Subrayó que las nuevas generaciones venideras heredarán sus cualidades de nobleza, y respeto que los distinguen, así como por su sabiduría y valiosas experiencias. 

«Quisiera expresarles mi profundo respeto y agradecimiento y al mismo tiempo orar por el descanso de las almas de los difuntos inmigrantes quienes consolidaron las bases de esta comunidad nikkei y formaron sus ancestros».

En representación de la Asociación Peruano Japonesa participó Jorge Igei.

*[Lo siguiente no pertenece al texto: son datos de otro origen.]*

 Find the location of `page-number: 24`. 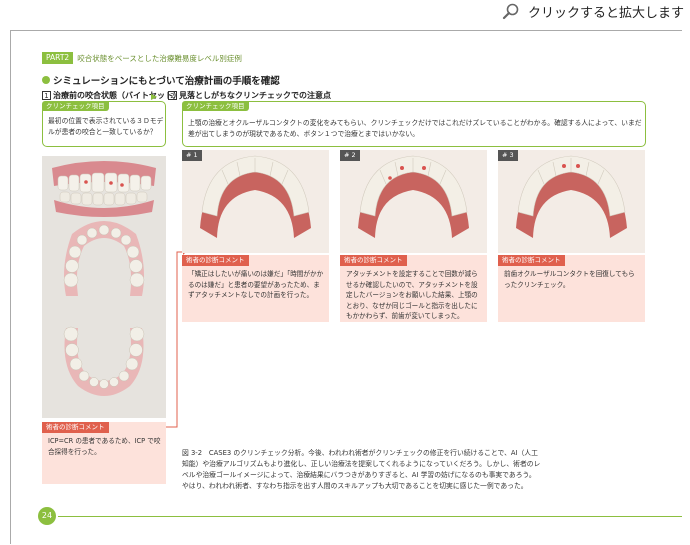

page-number: 24 is located at coordinates (47, 516). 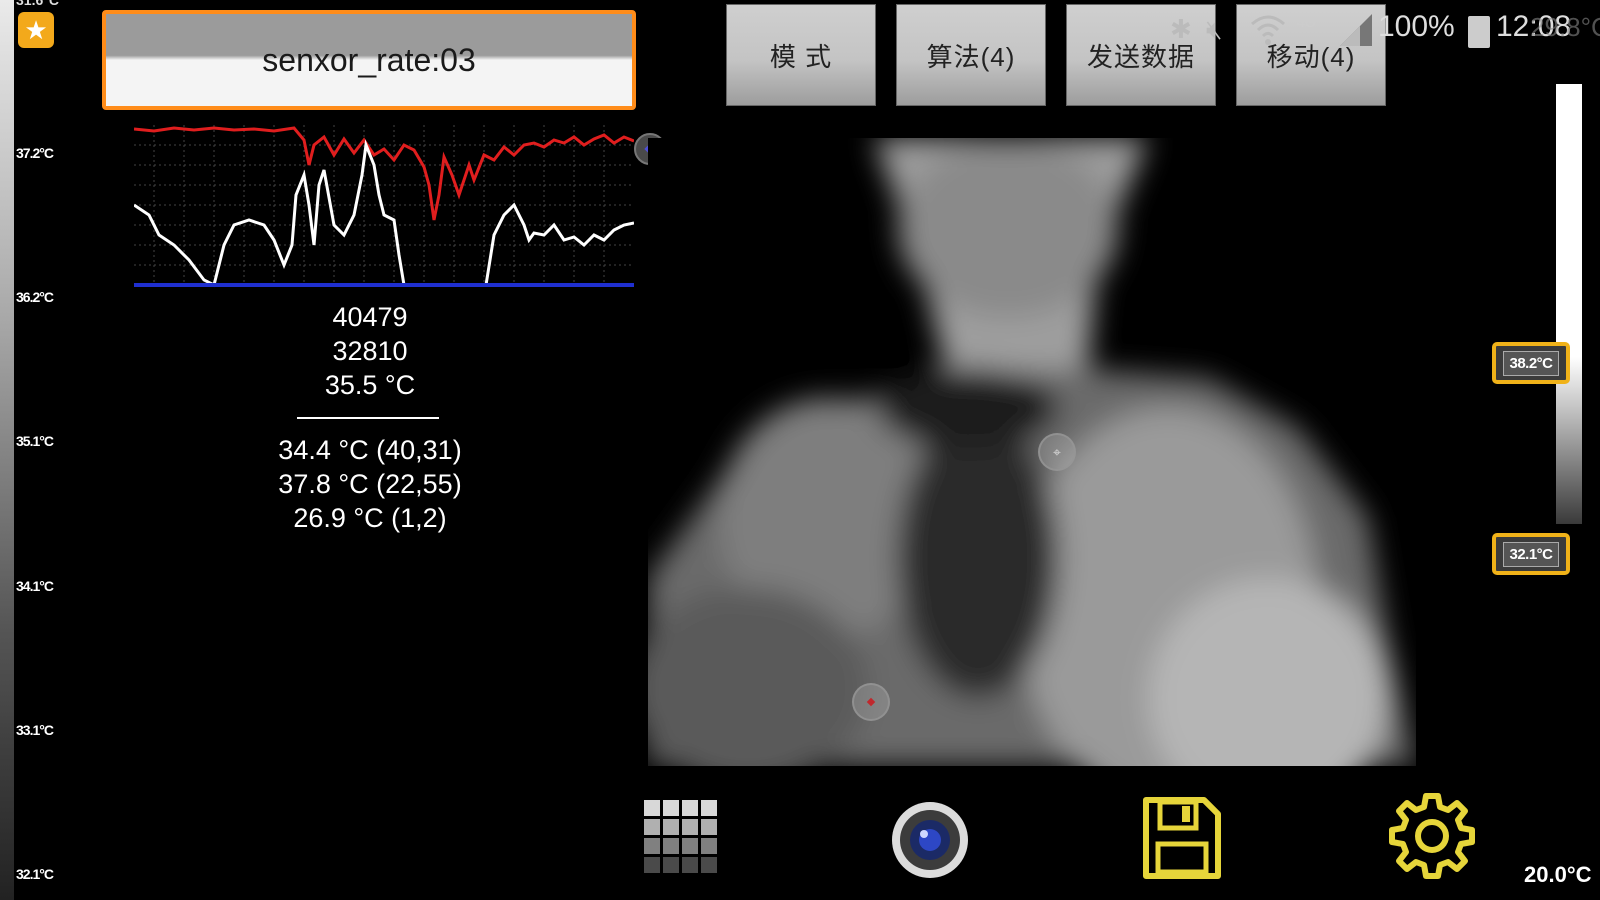 I want to click on mode-button-label: 模 式, so click(x=801, y=56).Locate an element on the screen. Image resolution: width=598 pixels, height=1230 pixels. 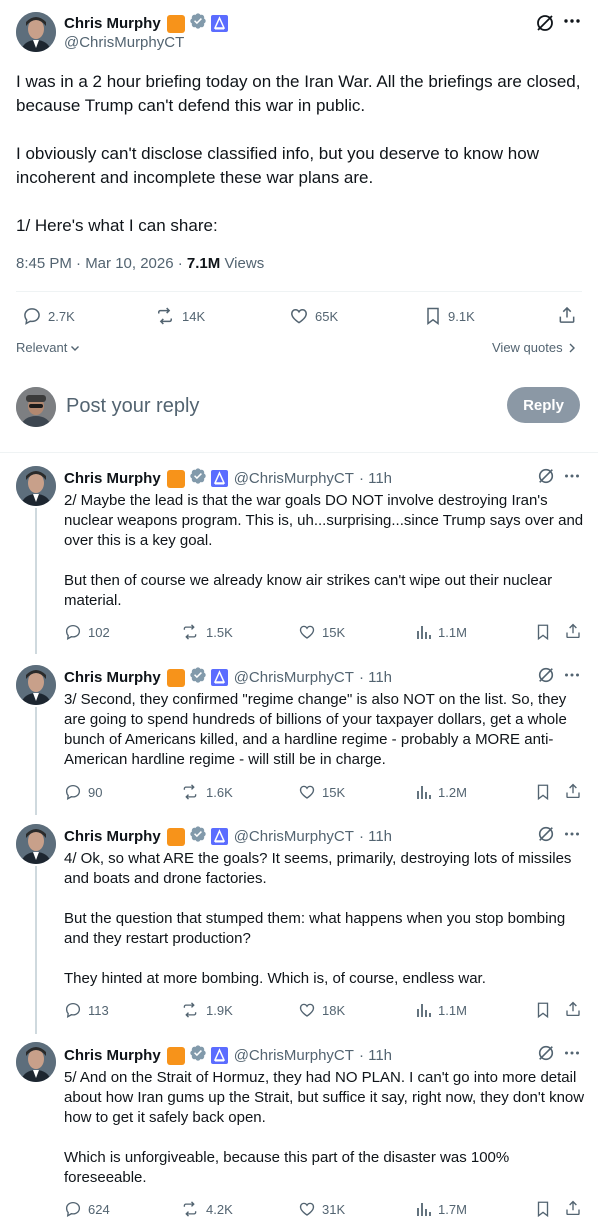
like-count: 18K is located at coordinates (334, 1010).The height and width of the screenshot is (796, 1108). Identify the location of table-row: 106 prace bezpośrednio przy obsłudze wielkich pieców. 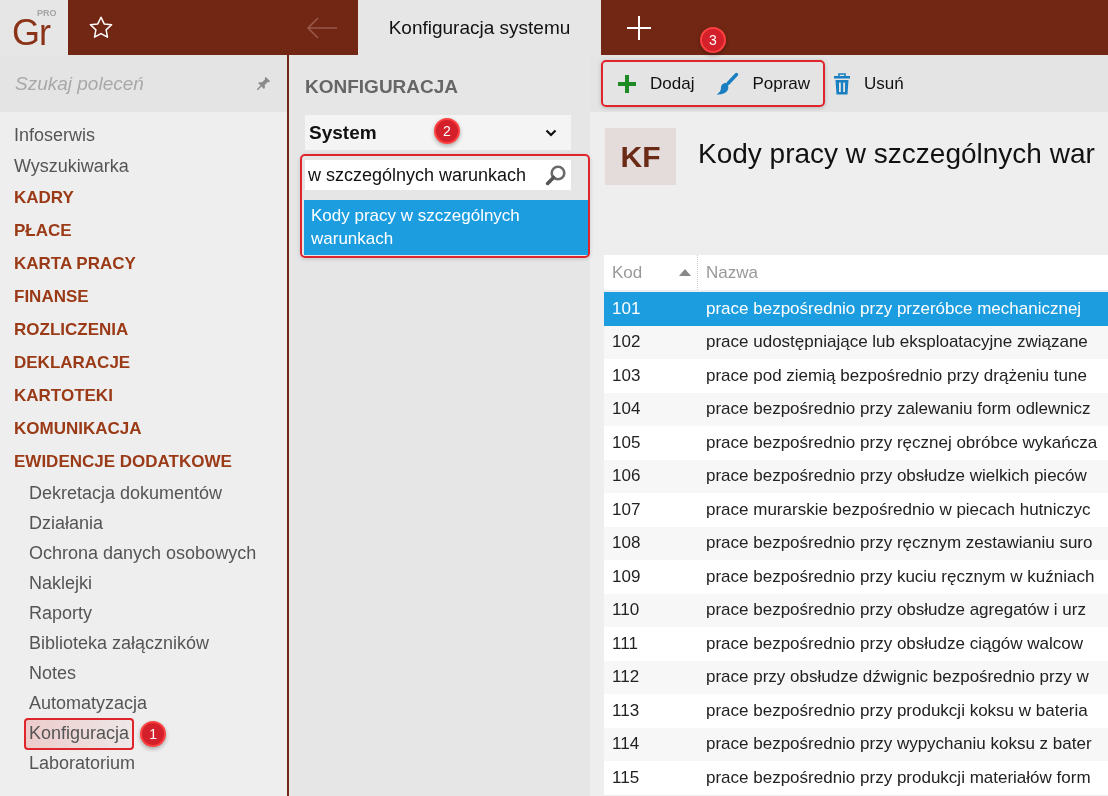
(856, 476). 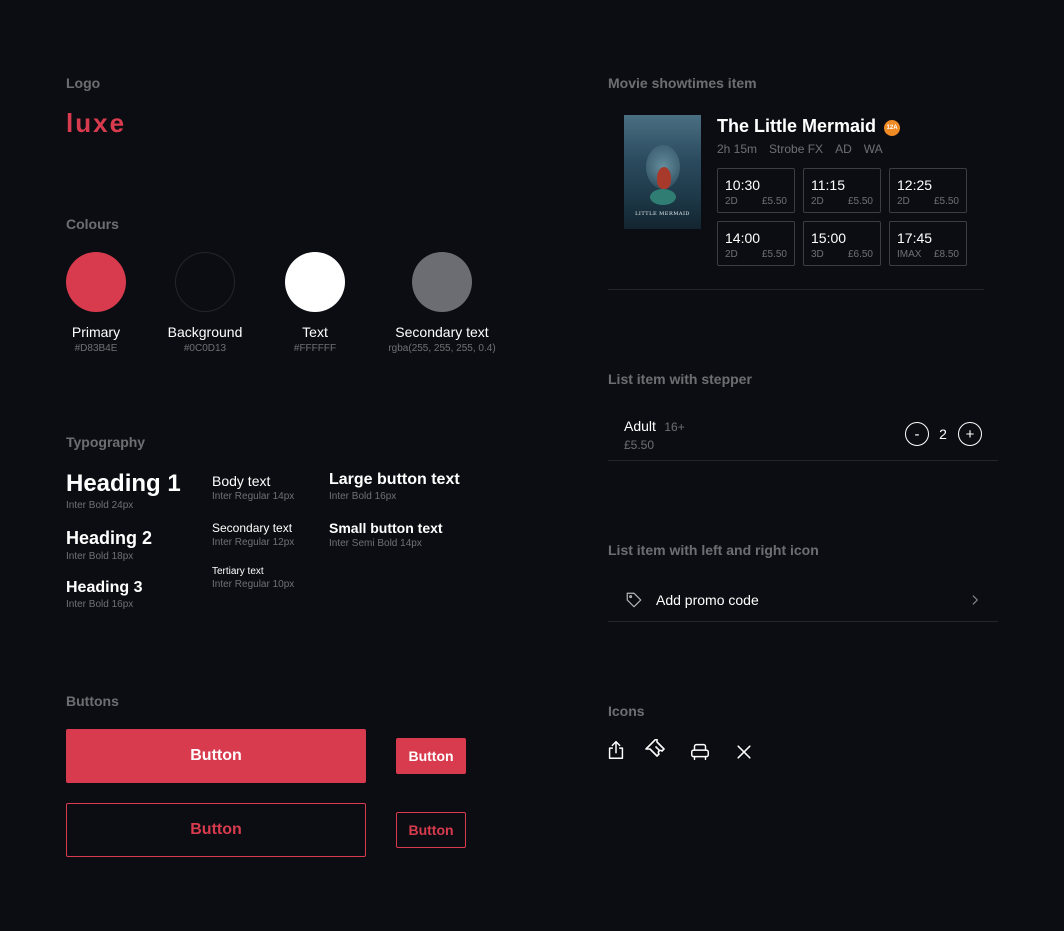 I want to click on showtime-time: 14:00, so click(x=743, y=238).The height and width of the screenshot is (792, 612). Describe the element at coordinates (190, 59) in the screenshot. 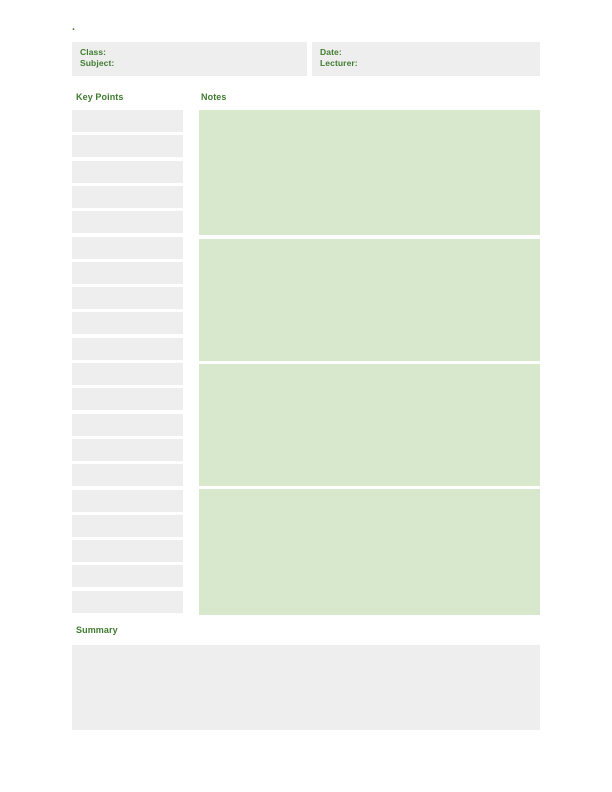

I see `class-subject-field-group: Class: Subject:` at that location.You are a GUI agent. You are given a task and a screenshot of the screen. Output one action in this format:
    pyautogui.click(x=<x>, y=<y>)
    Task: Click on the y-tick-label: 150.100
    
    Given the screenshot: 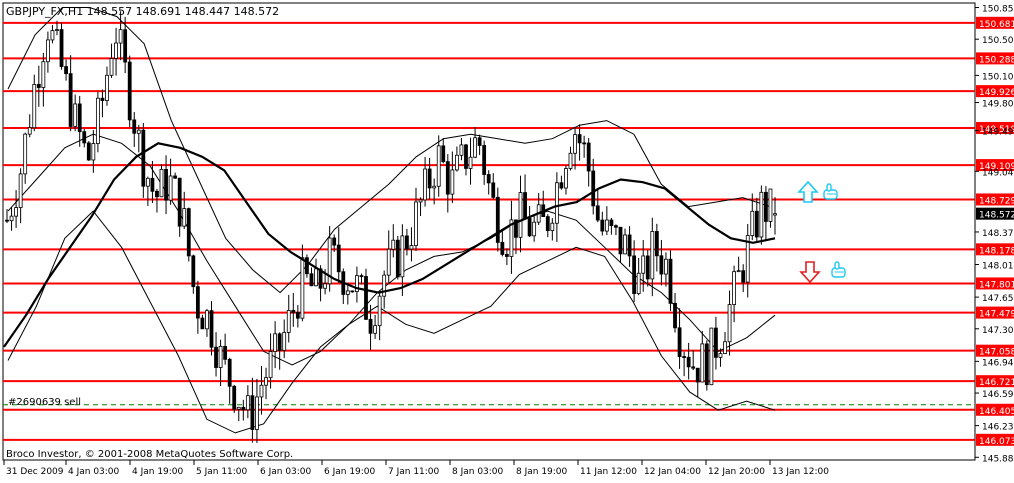 What is the action you would take?
    pyautogui.click(x=998, y=77)
     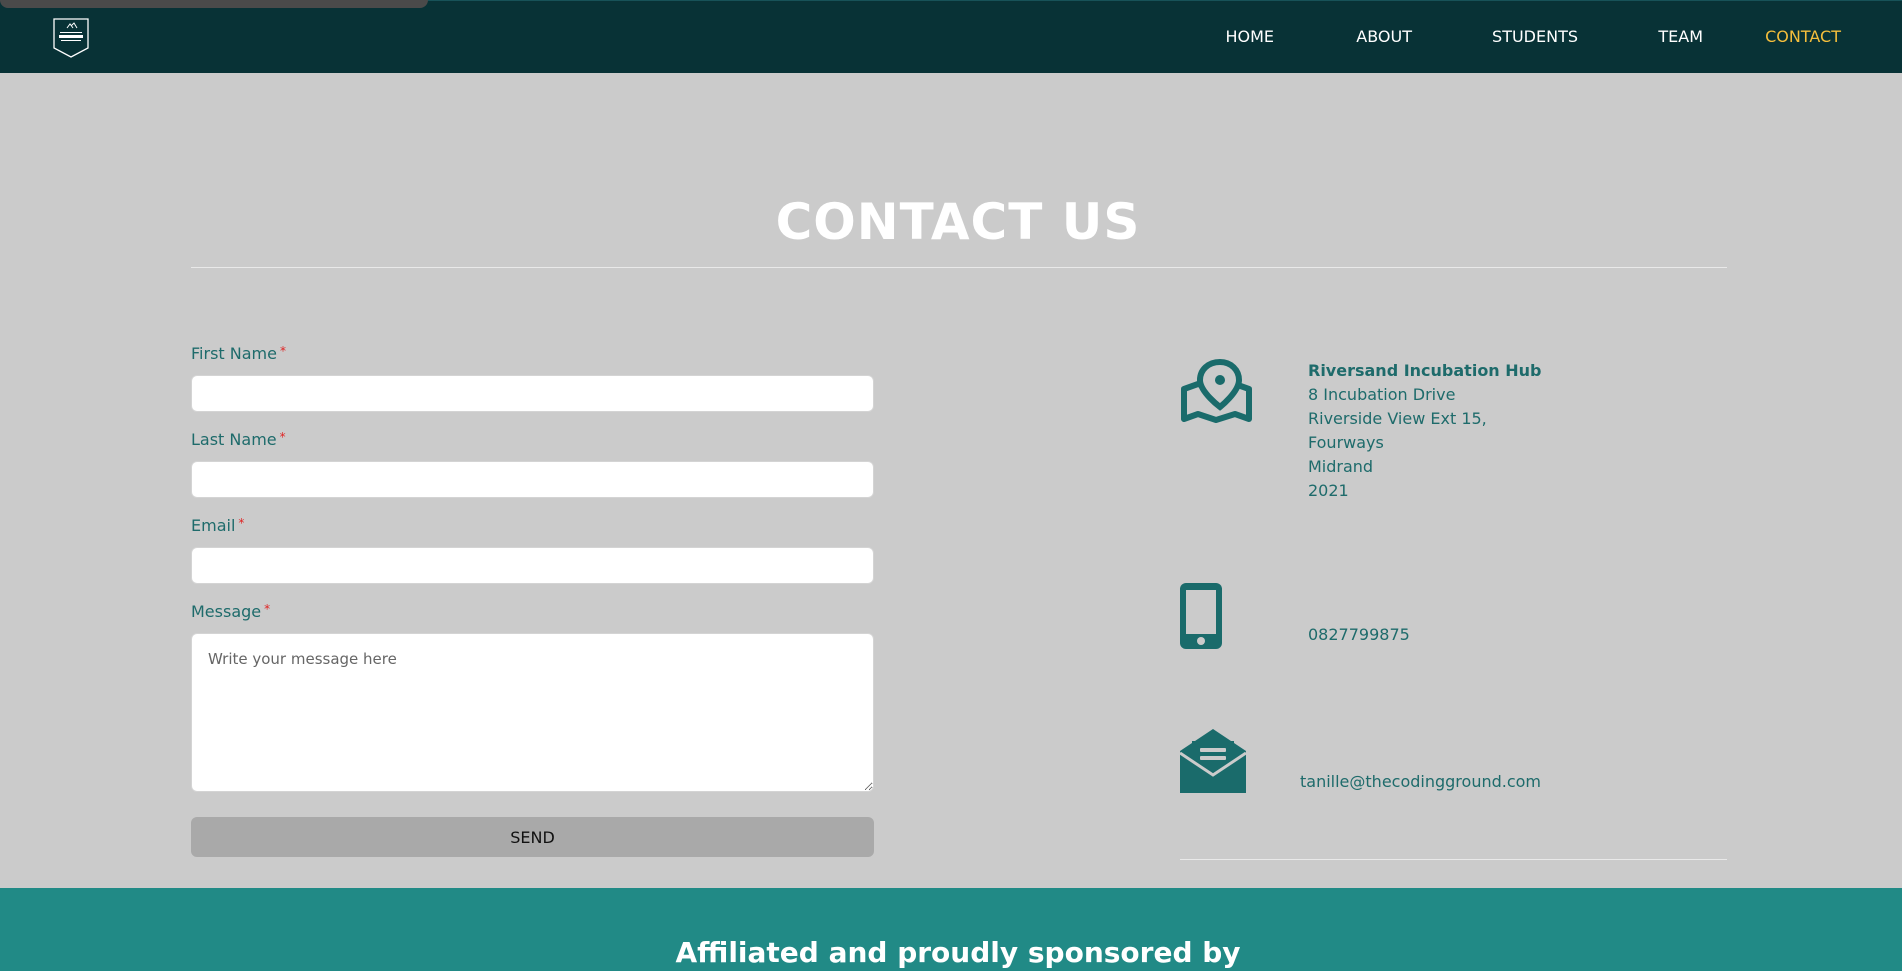 I want to click on browser-top-strip, so click(x=214, y=4).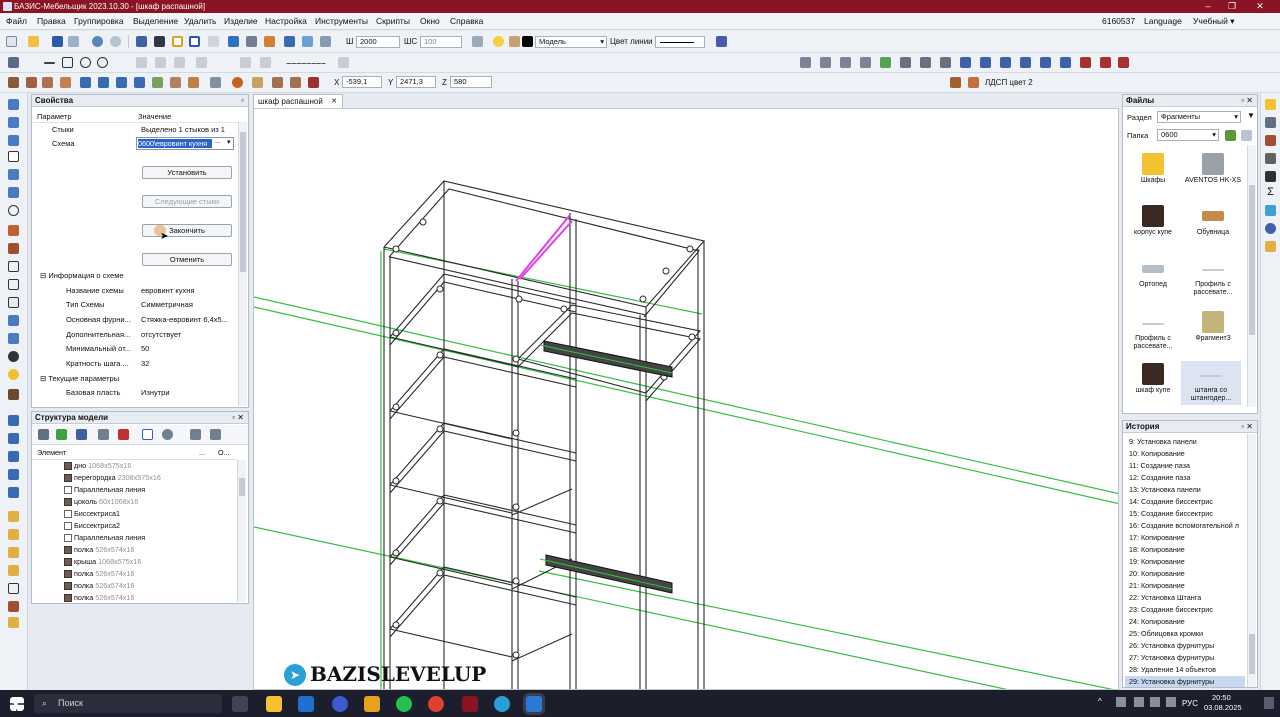  Describe the element at coordinates (14, 122) in the screenshot. I see `tool-2-icon` at that location.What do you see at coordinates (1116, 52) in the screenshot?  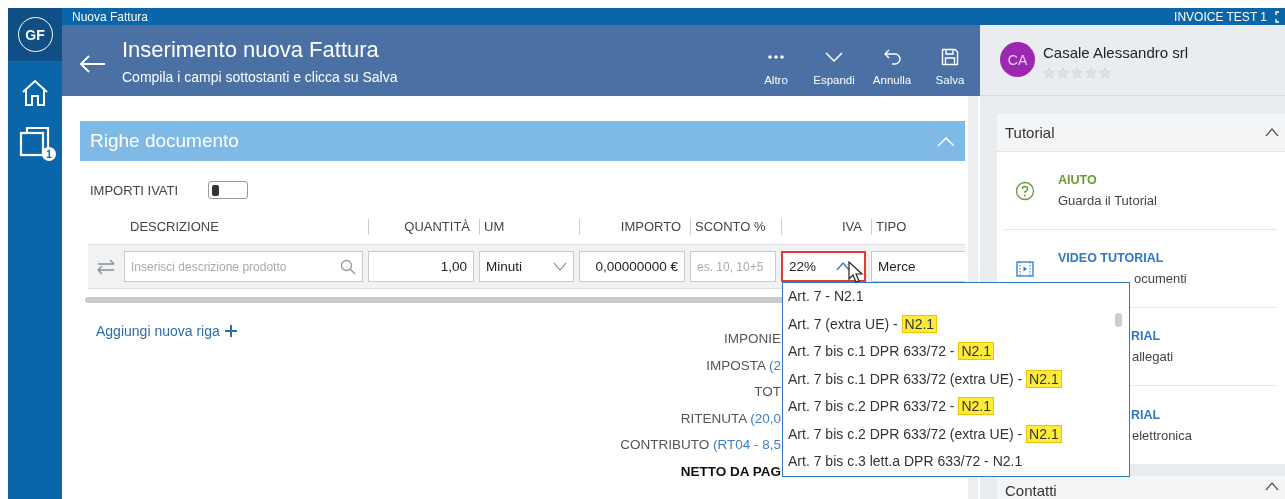 I see `contact-name: Casale Alessandro srl` at bounding box center [1116, 52].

Señaló que el Ohigan al igual que otras tradiciones, fue traída al Perú por los primeros inmigrantes «y como una muestra de respeto, aún la mantenemos hasta nuestros días», dijo.

Precisó que durante esta celebración se tiene la costumbre de visitar las tumbas familiares, las cuales «los limpiamos con cariño y donde dejamos ofrendas para agradecer a nuestros ancestros y orar por el alma de nuestros seres queridos».

Enfatizó que según la tradición budista en esta fecha se cruza desde la orilla de la ignorancia y el sufrimiento a la otra orilla de la ilustración y de la paz, a través de 6 caminos perfeccionados o valores: «la generosidad, la conducta correcta, la paciencia con cada uno para vivir en unión, el esfuerzo, la meditación y la sabiduría o el conocimiento correcto».

Por esta razón los japoneses, dos veces año, tanto cuando empieza la primavera como cuando empieza el otoño, reflexionan sobre sí mismos y brindan su respeto a los innumerables personas que desde el pasado hasta el presente, de una u otra manera han influenciado en sus vidas para ser mejores.

«Para la comunidad nikkei, es una oportunidad para reflexionar sobre aquellas cosas que nos unen, que son producto de nuestro pasado común, del hecho de ser descendientes de inmigrantes japoneses que con sueños y esperanzas nos legaron estas tradiciones y costumbres, y sobre todo los valores que nos enseñaron silenciosamente través del ejemplo», reflexionó Jorge Igei.

Acentuó que por ello «pedimos a los jóvenes escolares de los colegios nikkei que nos acompañan al día de hoy a conprometerse con la historia de nuestra comunidad, investigar y reflexionar sobre ella, para que tomen de ella elementos para ser mejores personas», subrayó.

La romería y el Ohigan finalizó con el riquísimo almuerzo, preparado por las señoras cañetanas.